**EXERCISE INSTRUCTIONS:**
According to the abstract on titanium Beta 21S, how did the macrocracks propagate at high delta K levels?

**EXTRACTED TEXT:**

Dependence of Fatigue Macrocrack Propagation Resistance of Titanium Beta 21S on Precipitate Size and Distribution

The purpose of this study was to investigate the influence of microstructure on the macrocrack propagation resistance of the titanium alloy Beta 21S. In this work, single-step aging treatments were used to create different microstructures by altering variables such as aging temperature and time. The influence of the α-precipitate size and distribution in the fatigue crack macrocrack propagation resistance of the resulting microstructures was investigated. The main microstructural feature of β titanium alloys is the preferential precipitation of the hardening α-phase at β grain boundaries forming a continuous α-layer. The resulting PFZ （precipitate-free zone） adjacent to this continuous α-layer does not contain any precipitates, and is therefore soft with respect to the surrounding age-hardened matrix. Preferential plastic deformation in the soft zones can have a negative effect on some properties. Two microstructures were evaluated and the results obtained showed that, at low stress intensity （delta K） levels, the cracks propagated transcrystalline and the propagation rate ofmacrocracks depends on the size and distribution ofα-plates in the β matrix, while with increasing plastic zone size （high delta K levels） the macrocracks propagated intercrystalline and the propagation rate is influenced by the PFZ path in the microstructure.

**DATA EXCERPTS:**
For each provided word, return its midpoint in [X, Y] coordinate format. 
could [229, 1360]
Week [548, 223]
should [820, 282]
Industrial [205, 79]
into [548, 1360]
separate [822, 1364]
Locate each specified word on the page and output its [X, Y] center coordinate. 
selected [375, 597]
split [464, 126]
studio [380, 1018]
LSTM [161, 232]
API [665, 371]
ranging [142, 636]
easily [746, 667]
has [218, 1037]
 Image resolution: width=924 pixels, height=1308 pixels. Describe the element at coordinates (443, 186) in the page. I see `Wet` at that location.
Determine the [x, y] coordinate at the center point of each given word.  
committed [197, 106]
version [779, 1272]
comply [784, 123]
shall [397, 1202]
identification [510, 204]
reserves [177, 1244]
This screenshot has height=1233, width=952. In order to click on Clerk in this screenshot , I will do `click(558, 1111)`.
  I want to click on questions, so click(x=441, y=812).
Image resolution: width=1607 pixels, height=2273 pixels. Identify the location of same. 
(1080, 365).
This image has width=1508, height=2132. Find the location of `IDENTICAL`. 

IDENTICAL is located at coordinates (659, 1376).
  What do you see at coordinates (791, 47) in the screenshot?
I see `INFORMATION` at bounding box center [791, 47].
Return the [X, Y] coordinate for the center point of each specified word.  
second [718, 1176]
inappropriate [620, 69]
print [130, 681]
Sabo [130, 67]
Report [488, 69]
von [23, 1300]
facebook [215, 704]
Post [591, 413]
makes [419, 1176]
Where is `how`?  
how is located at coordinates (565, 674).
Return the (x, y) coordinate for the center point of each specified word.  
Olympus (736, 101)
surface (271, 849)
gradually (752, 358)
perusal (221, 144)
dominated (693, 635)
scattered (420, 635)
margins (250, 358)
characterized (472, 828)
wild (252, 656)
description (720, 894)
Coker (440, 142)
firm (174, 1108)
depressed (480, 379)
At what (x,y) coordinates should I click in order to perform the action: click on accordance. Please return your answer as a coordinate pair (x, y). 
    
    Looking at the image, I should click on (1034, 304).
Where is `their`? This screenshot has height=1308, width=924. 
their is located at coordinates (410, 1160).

**OUTPUT:**
Intercrystalline, with the propagation rate influenced by the PFZ path in the microstructure.